Revitalization of the Center for Teaching and Learning Excellence Hopes to Surpass Limits
“There is a myth that goes something like this: you can take a horse to the water but you cannot make it drink. We use that statement to talk about teaching: ‘I can teach my students but I cannot make them learn’. This is a myth because, in truth, we can take the horse to the water and that horse must drink, if we first make the horse thirsty. We should be creating classroom climates in which students will learn if we first ignite their curiosity, a thirst for learning, a quest for discovery.”
These were the words of Dr. Criston Arthur, Andrews University Provost, when asked to give light to the importance behind both the teaching and learning aspect of education. Arthur played an integral role in the revitalization of the Center for Teaching and Learning Excellence.
Arthur said, “In 2012, I was asked to lead the conversation as to how we provide development opportunities for faculty. One of the things we thought of was to go back and take a look at our Teaching and Learning Center, because that center makes a statement that learning is the centerpiece of the root of Andrews.”
He continued, “There is a council that talked about it, looked at different options, and that council made a recommendation to the president that the center be established. We identified a person, Dr. Anneris Coria-Navia, who was going to direct that center.”
In regards to the actual purpose of the Center for Teaching and Learning Excellence, Arthur said,“We wanted to be able to provide, not just the resources and the funding, but the space where faculty can go to engage in meaningful dialogue and discussion to support their teaching. This new revamped center is meant to provide an array of support services for faculty as they think about how to engage in the craft of teaching.”
Coria-Navia, Assistant Professor of Curriculum and Instruction, is the individual who has been selected to direct the Center for Teaching and Learning Excellence. Coria-Navia, who holds a doctoral degree from the University of Southern California, is well-versed in the concept of Teaching Excellence, this being her third year teaching at Andrews University
“This concept has been developed by a few of my colleagues promoting a space where faculty can dialogue and be trained finding ways to be supported in the area of teaching,” Coria-Navia said.
Through the efforts of certain faculty members and their years of research collecting data while observing the movements and efforts of others universities, this concept has been brought to life. According to Coria-Navia, although this center has existed at Andrews University in previous years, but there were areas of potential growth such as a need for full attention, resources and data.

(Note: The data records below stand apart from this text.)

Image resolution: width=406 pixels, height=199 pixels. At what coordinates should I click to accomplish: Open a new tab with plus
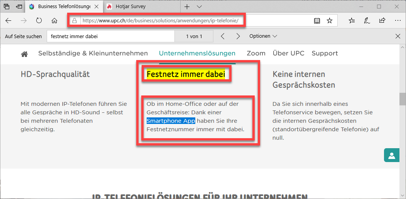pos(187,7)
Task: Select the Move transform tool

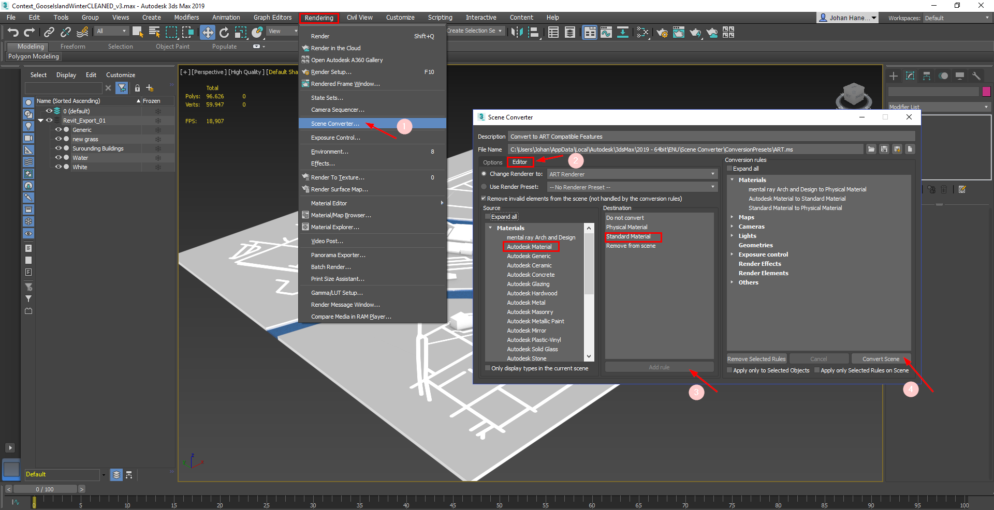Action: pyautogui.click(x=207, y=33)
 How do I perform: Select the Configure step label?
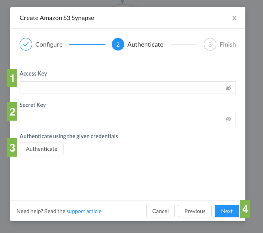click(x=49, y=44)
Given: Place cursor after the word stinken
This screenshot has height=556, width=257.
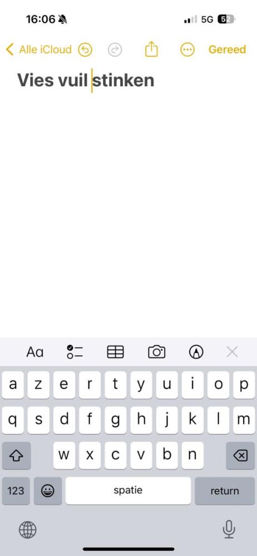Looking at the screenshot, I should (x=155, y=81).
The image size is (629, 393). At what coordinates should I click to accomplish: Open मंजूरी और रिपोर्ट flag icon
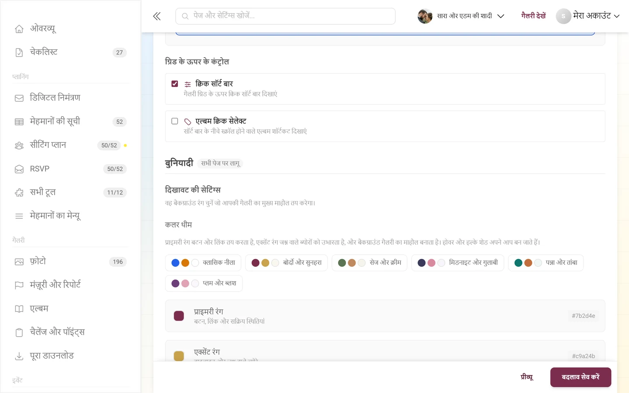click(x=19, y=285)
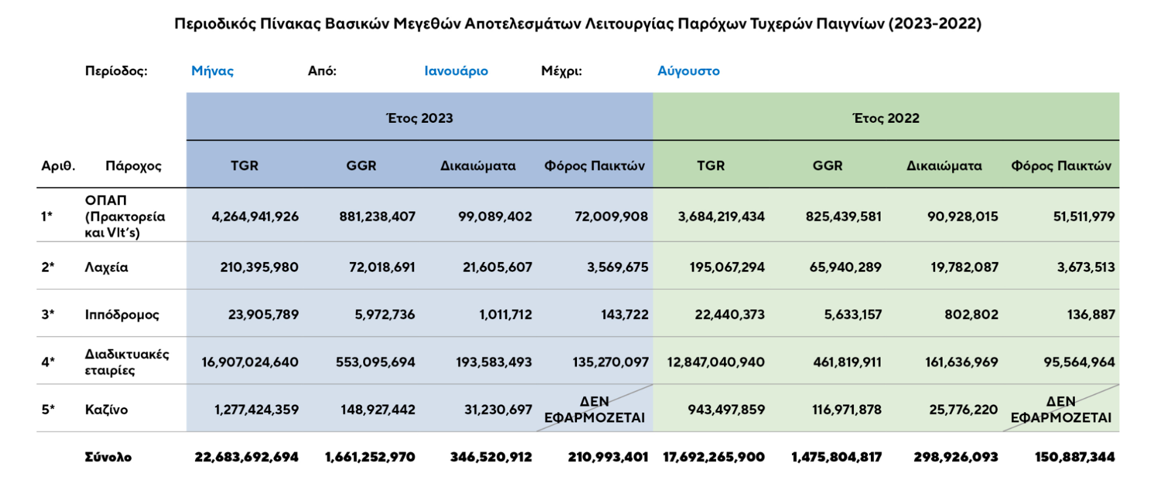Click the Ιππόδρομος provider name
The height and width of the screenshot is (488, 1166).
(121, 314)
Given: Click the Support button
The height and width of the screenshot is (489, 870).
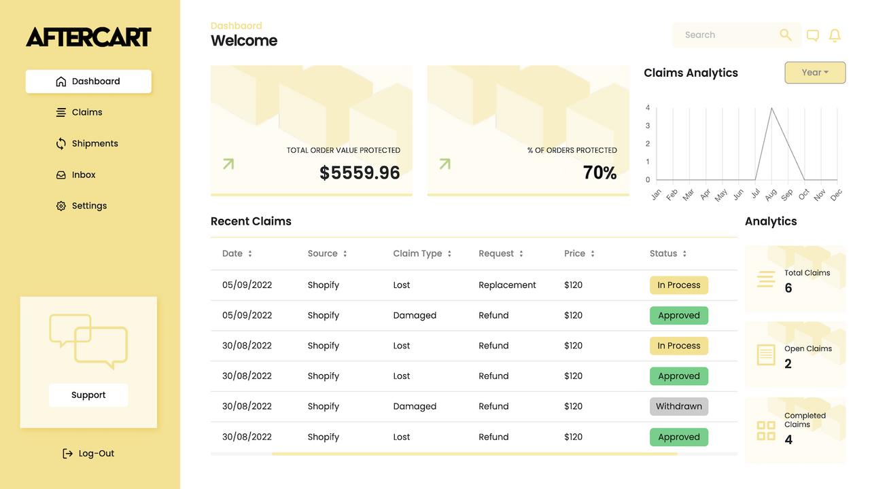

“For example, the books at the library—specified books in the area for teaching and learning—were placed in general population, instead of its set area. This is an opportunity to help rejuvenate this center with an overall goal to promote unity and help the students of Andrews University.”
Major departments on campus have come together for the Center for Teaching and Learning Excellence, including The Office of Provost, the Effective Teaching & Learning Council (ETLC), the Office of Human Resources and the Department of Digital Learning & Instructional Technology (DLiT). They came together to develop the motto: “Live Wholly: Explore! Engage! Create!”
The Center attempts to create a friendly atmosphere, encouraging all faculty members who may be knowledgeable in an academic area to be able to share valuable information with other faculty.
Coria-Navia said, “This allows for opportunity of growth for faculty and teachers all over campus to improve and add to their portfolio. The Teaching and Learning Excellence Center hopes to eventually allow for teachers to receive grants for innovation and teaching, gain insight on their teaching style and broaden their style of teaching.”
According to Coria-Navia, the Center for Teaching and Learning Excellence’s main focus is for “dialogue, growth and training.” Through this outlet, teachers are able to share their experiences and accomplishments.
Scott Moncrieff, Professor of English, provided feedback on the benefits of the dialogue and the interdisciplinary opportunities that the Center for Teaching and Learning Excellence provides for his particular content area.
Moncrieff said, “The Faculty Book Club, where we read and discuss books on higher education pedagogy, has been a blessing for me. As faculty, we do a lot of teaching, but this is a chance to look at teaching through new eyes and have a cross-disciplinary discussion with our colleagues about how to become more effective teachers.”
As Coria-Navia said, the Center for Teaching and Learning Excellence will allow for educators to “feed on each other’s successes,” motivating them to strive to be effective teachers and help their colleagues around them.
Coria-Navia’s hope is that the Center for Teaching and Learning Excellence’s impact may extend beyond Andrews University to other universities, promoting the success of Andrews University as an institution committed to the development of its educators.